It’s been one month today since I left home. One month since it was my last day at the pool, since I cleaned everything out of my locker and walked out of the pool and onto my bike. Riding away from that place was the moment it hit me–one of the moments. One of the thousands of moments. One month ago, we had smores in the backyard with Marla, Samantha came over and we made jokes about this and that. One month ago my Kneesters and I stood in a circle in the driveway and laughed. Moments later, heartbeats later really, we told ourselves that we couldn’t keep delaying it and we found someone to say until later to and then more on to the next. Hugging 1 person until later is impossible. Trying hugging 8. There were tears, of course. One month ago, I rode for 10 hours in the car and we laughed and joked all the way here. There was all the awkward moments in the hotel when I tried to avoid everyone I thought was maybe going to school with me, not ready for it all yet. The first moment on campus, all those racing heartbeats, all of it. One month ago was the beginning of this new part of my life and here I sit, one month later, and I can’t help but wonder: am I different? Have I changed?

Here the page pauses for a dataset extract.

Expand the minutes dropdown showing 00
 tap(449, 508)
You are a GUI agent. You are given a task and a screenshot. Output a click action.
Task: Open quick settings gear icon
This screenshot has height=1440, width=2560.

I don’t think so. I am still the same me. I am still the night owl who never goes to bed before 11:30. I am still the girl who laughs at the most random moments. I am still so many things that make me, me. Well then, if I am not different, at least not yet, there is another question that has to be answered. Have I learned anything new?
And well, the answer to that is as much yes, as the last one was no. I’ve learned so many things: I’ve relearned how much on an introvert I am and how much I love that part of me. I’ve learned things in International Relations that I never knew before. I’ve learned how to function in new situations, how to swallow your words. Some of these things I learned how to do a long time ago, but it was not until now that I had to do them so often. It is hard, holding some things back from the people around you, but not everything plays an important part in every relationship that you have. That is one reason that I am so lucky with my family and my Kneesters and my church fambam: I get to be me 100% and it is not in every relation that you get to do that, and honestly, I don’t like relationships in which I can’t be myself totally, but sometimes being yourself isn’t always the same thing. Sometimes you can be yourself completely in different ways.
One month. How can time move so fast?